An I Was There Moment
by Jimmy Garrett
2019

[At the time of the March, James Garrett was a member of the youth wing of Los Angeles CORE while working as an assistant for Attorney Tom Newsom who was mobilizing Hollywood celebrities to participate in the March. James had the task of checking off names on the flight manifest. He later led the L.A. SNCC office.]

An I was there moment. I attended and rubbed shoulders with some of the more than 250 000 people at the March on Washington. On the night before the March, as an assistant to one of the key organizers on the west coast, I checked off the names on the manifest for those who boarded the charted plane that carried the "Hollywood Stars" from the Hollywood/Pasadena airport to Washington, DC. Because of the generosity of Thomas Newsom, the first Black to serve as Counsel for the Hollywood NAACP, I was one of the last of about 100 to board the flight. Lancaster, Newman, Joanne Woodward, all present and accounted for.

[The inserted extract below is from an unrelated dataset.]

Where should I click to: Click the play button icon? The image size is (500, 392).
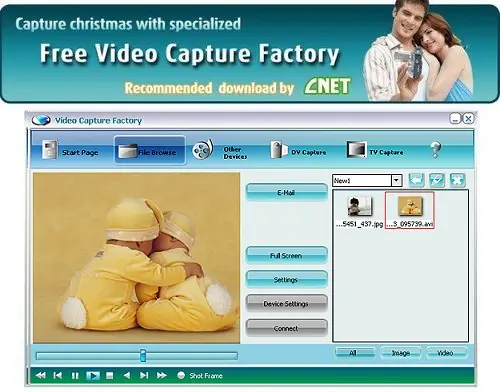click(x=93, y=376)
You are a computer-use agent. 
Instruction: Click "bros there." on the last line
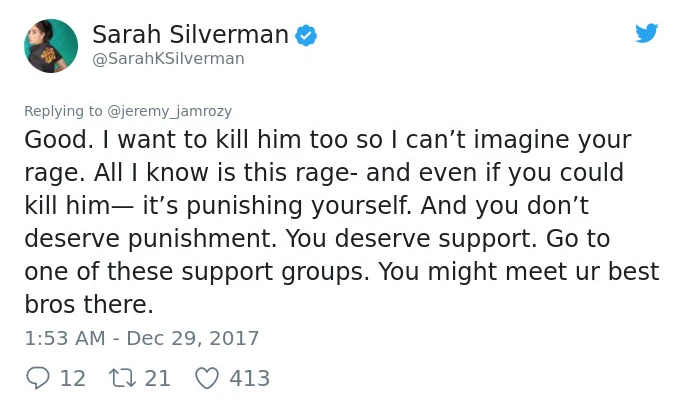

Rita Moreno seemed to be very joyful. She sang and danced down the aisle during the early hours of the flight. Pernell Roberts, who I had met during several CR Marches seemed to grasp that I was in way over my head. He sat on a seat next to me for a while, talking more to himself than to me about the importance of the coming event.

After an extended stopover at Midway airport in Chicago, other than James Garner, who teased Poitier throughout the final leg, nearly everyone was worn out.

The Hollywood delegation arrived early on the 28th. A long day followed. After a quick toilet, change of clothes, and a breakfast of hotdogs and soft drinks, we gathered, lined up by serpentine, and jogged to the front, stage left, below the memorial. The August sun was fully exposed, but DC's infamous humidity had thankfully taken the day off. Contingents of Black women dressed in white, passed through the crowd, distributing paper fans with wooden handles. Buckets holding cold Nehi and 7up sodas, were placed at the end of our aisles.

I kept written notes of some of the gossip (sometimes whispered, sometimes loudly repeated), that passed down two or three rows of "stars."

"Baldwin's statement had been replaced."

"Belafonte was bumped as speaker even though he was one of the main financial sponsors of the MOW. Some people thought he had not been completely cleared of his "communist" associations."

"Gloria Richardson, Dorothy Height and other Black Women leaders were very upset that they would not be allowed to speak."

On the evening of the 28th, I attended one of several private receptions that were held at one of DC's 5 star hotels. At this hotel, Blacks were officially, only allowed in the lobby and in the meeting halls and reception rooms. It was reported to me that because Blacks were barred as hotel guests, Sammy Davis and Frank Sinatra had cut a deal to pay for a separate floor to house the dozen or so Black "stars." To protect the hotel's reputation, the linen used on that floor had to be replaced.

By 9pm the room was full of invited celebrities. As I sat in a corner waiting for a room key, a dozen or so young Blacks crashed the party. They burst in requesting assistance in gaining publicity for the plight of four civil rights workers who had been arrested on sedition charges while doing voter registration organizing in Americus, Georgia. A few of the crashers passed out leaflets declaring that if convicted, Don Harris, Zev Aleony, John Perdew, and Ralph Allen were threatened with the death penalty under Georgia law. One young man said that the group were civil rights activists who had just arrived aboard a "freedom train" that had embarked from Jacksonville, FL. Within a few minutes, clusters of "stars" and "invaders" formed around the large buffet table, The young people pocketed Hor d'oeuvres as they lobbied for their jailed comrades.

Before the group was ushered out of the room by white men wearing identical blue suits, Pernell Roberts (who had told me he was from Waycross, GA), Dr. Fred Shuttleworth and maybe, Brando agreed to help them set up a press conference.

The next day, at about 2:30 pm, less than two dozen of the original delegation boarded the charter plane at National Airport for the return flight to California.